What to work on :: Please reproduce every entry below without omitting a single line.

[Items listed in a dataset]
==*==

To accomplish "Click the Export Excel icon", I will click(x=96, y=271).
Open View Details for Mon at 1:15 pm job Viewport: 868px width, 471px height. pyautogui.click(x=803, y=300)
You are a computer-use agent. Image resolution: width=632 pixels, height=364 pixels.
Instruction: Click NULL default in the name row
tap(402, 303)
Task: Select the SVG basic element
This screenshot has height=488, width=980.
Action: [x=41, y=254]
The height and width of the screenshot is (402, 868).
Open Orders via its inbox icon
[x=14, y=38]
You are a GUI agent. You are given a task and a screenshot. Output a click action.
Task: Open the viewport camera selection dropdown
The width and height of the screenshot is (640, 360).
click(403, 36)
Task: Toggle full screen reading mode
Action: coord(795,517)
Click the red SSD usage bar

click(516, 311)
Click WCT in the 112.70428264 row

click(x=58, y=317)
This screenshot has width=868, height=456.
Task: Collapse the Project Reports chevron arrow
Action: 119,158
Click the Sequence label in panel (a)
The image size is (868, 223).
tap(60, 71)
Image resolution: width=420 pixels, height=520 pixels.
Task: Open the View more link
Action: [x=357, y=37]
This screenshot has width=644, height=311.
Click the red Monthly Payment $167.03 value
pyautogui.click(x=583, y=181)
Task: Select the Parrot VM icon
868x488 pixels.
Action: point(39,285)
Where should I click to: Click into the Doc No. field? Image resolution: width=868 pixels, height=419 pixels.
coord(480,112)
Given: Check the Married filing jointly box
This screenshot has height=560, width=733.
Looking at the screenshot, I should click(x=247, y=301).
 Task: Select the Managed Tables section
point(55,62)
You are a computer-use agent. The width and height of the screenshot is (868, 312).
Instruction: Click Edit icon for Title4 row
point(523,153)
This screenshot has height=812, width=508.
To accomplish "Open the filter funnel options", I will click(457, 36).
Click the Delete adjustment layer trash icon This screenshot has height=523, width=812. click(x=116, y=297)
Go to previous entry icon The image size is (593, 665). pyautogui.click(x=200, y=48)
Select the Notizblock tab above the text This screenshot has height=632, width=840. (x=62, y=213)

==*==

Written response ::
To accomplish "Click the Export Excel icon", I will click(x=96, y=271).
Open View Details for Mon at 1:15 pm job Viewport: 868px width, 471px height. pyautogui.click(x=803, y=300)
You are a computer-use agent. Image resolution: width=632 pixels, height=364 pixels.
Instruction: Click NULL default in the name row
tap(402, 303)
Task: Select the SVG basic element
This screenshot has height=488, width=980.
Action: [x=41, y=254]
The height and width of the screenshot is (402, 868).
Open Orders via its inbox icon
[x=14, y=38]
You are a GUI agent. You are given a task and a screenshot. Output a click action.
Task: Open the viewport camera selection dropdown
The width and height of the screenshot is (640, 360).
click(403, 36)
Task: Toggle full screen reading mode
Action: coord(795,517)
Click the red SSD usage bar

click(516, 311)
Click WCT in the 112.70428264 row

click(x=58, y=317)
This screenshot has width=868, height=456.
Task: Collapse the Project Reports chevron arrow
Action: 119,158
Click the Sequence label in panel (a)
The image size is (868, 223).
tap(60, 71)
Image resolution: width=420 pixels, height=520 pixels.
Task: Open the View more link
Action: [x=357, y=37]
This screenshot has width=644, height=311.
Click the red Monthly Payment $167.03 value
pyautogui.click(x=583, y=181)
Task: Select the Parrot VM icon
868x488 pixels.
Action: point(39,285)
Where should I click to: Click into the Doc No. field? Image resolution: width=868 pixels, height=419 pixels.
coord(480,112)
Given: Check the Married filing jointly box
This screenshot has height=560, width=733.
Looking at the screenshot, I should click(x=247, y=301).
 Task: Select the Managed Tables section
point(55,62)
You are a computer-use agent. The width and height of the screenshot is (868, 312).
Instruction: Click Edit icon for Title4 row
point(523,153)
This screenshot has height=812, width=508.
To accomplish "Open the filter funnel options", I will click(457, 36).
Click the Delete adjustment layer trash icon This screenshot has height=523, width=812. click(x=116, y=297)
Go to previous entry icon The image size is (593, 665). pyautogui.click(x=200, y=48)
Select the Notizblock tab above the text This screenshot has height=632, width=840. (x=62, y=213)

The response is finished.